Natural dyes and pigments
Dyes and pigments have a rich history of being extracted from plants, and in several cases those florae have yielded quinone based compounds that are responsible for the colors. For example, lawsone (formally 2-hydroxy-1,4-naphthoquinone) is a red-orange compound found in the henna plant; from the madder plant, alizarin (formally 1,2-dihydroxyanthraquinone) has been used for thousands of years as a reddish-brown pigment.
Quinine, it’s a drug
Quinine is a lot simpler to describe than quinones. Essentially it is the trivial name for a drug that has been used to treat malaria. Its IUPAC name is (8α,9R)-6′-Methoxycinchonan-9-ol , and it has the formula C20H24N2O2.
Gin and tonic anyone?
Perhaps more familiar is the presence of quinine in tonic water. It helps to impart that familiar bitter taste to the mixer, and in the past tonic water was advertised as being an anti-malaria treatment in and of itself.
Fever Trees
Quinine is a component of the bark of the cinchona tree found predominantly in South America. Because of the connection between quinine, the bark of the chinchona, and malaria, the tress that produced such bark have been called Fever Trees. It’s interesting to note that a leading brand of tonic water carries the same name.
Fluorescence
Quinine has a fascinating property known as fluorescence. When placed under an ultraviolet light the tonic water will appear to glow with a stunning, blue hue. The molecule has the ability to absorb light of one wavelength, and then emit light of a different one. The ability of a molecule to exhibit such a property is connected to its structure, with conjugated systems (those with alternate single and double bonds) being particularly prone to act in this way.

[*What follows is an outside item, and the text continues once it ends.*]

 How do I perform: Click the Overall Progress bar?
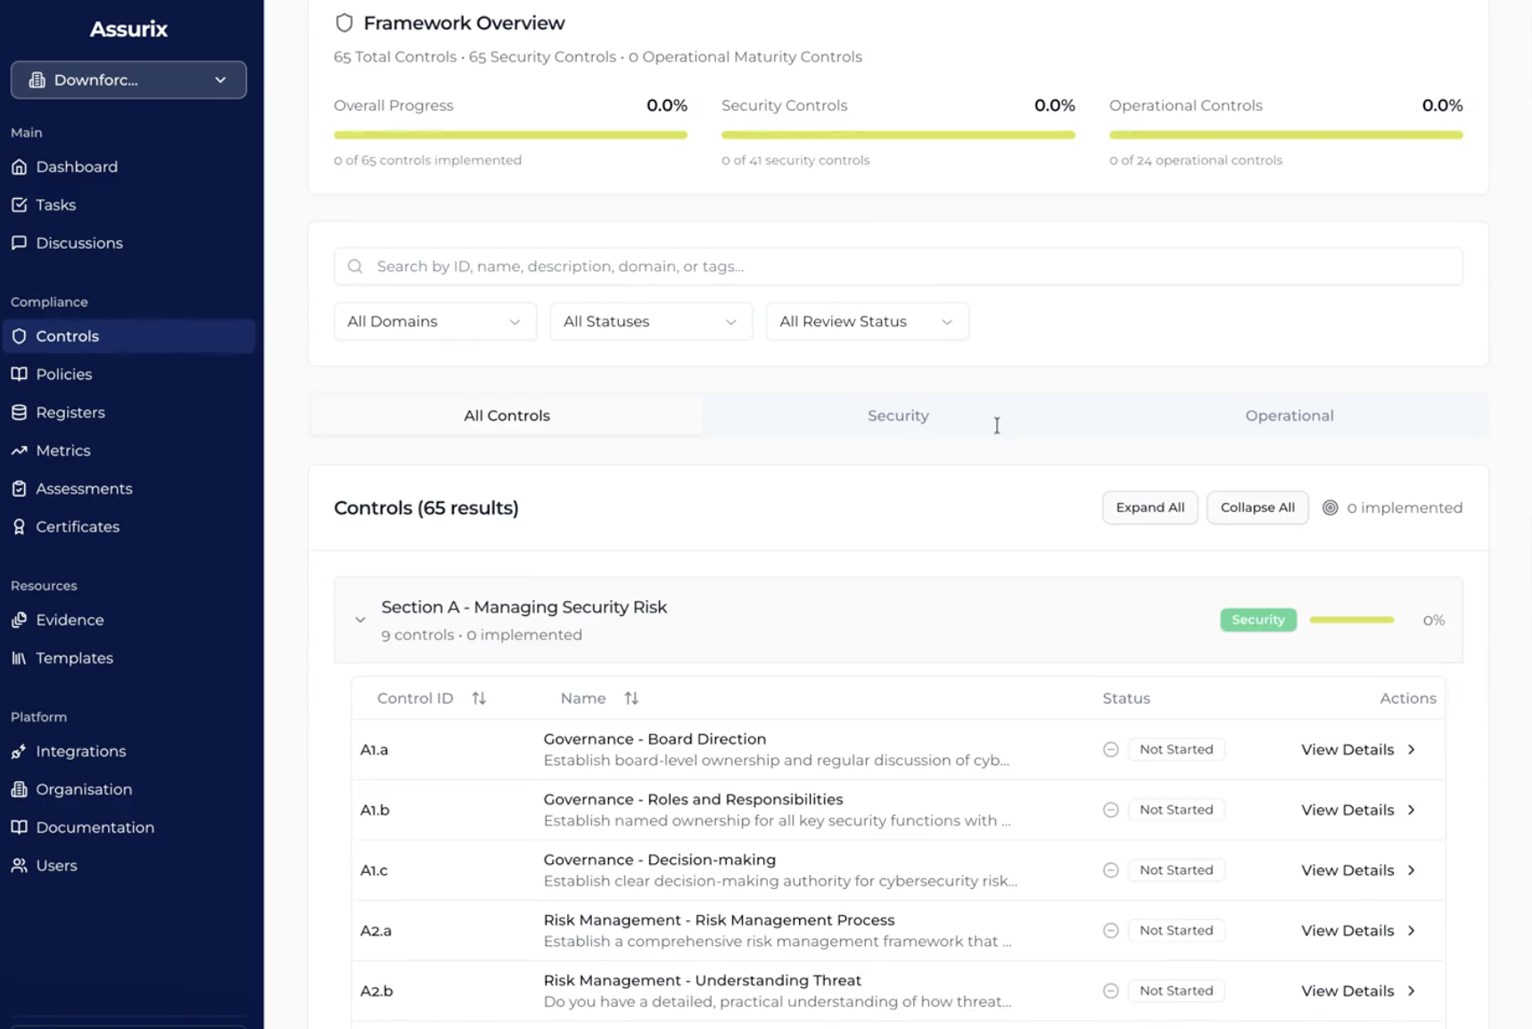pyautogui.click(x=510, y=136)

Hydroquinone, not a quinone at all!
The name hydroquinone refers to one specific compound that isn’t a quinone at all, but a phenol. Phenols are aromatic alcohols, i.e., compounds that contain -OH groups attached to aromatic (see above) compounds. Hydroquinone is a trivial moniker for the formally named 1,4-benzenediol, which has the formula C6H6O2, and the structure shown below. One can quite easily see the similarity both in name and structure between it and the aforementioned 1,4-benzoquinone.
1,4-benzenediol
REDOX, beetles and photography
Hydroquinone is readily converted to 1,4-benzoquinone in a REDOX reaction (one which involves oxidation and reduction). The hydroquinone is said to be oxidized, in this context by losing hydrogen atoms to produce 1,4-benzoquinone. Fascinatingly, this conversion happens in nature inside the bombardier beetle. The beetle (which can be found all over the world), has an interesting defense mechanism – it ejects a hot, noxious spray from its abdomen when it feels threatened. The reaction occurs between hydrogen peroxide and hydroquinone held inside the beetle, and it is a highly exothermic one, i.e. one that releases lots of energy. This creates the hot spray. In the reaction, hydroquinone is converted to 1,4-benzoquinone in a REDOX reaction, and in this context the hydroquinone is described as a reducing agent – meaning it has the ability to reduce other things.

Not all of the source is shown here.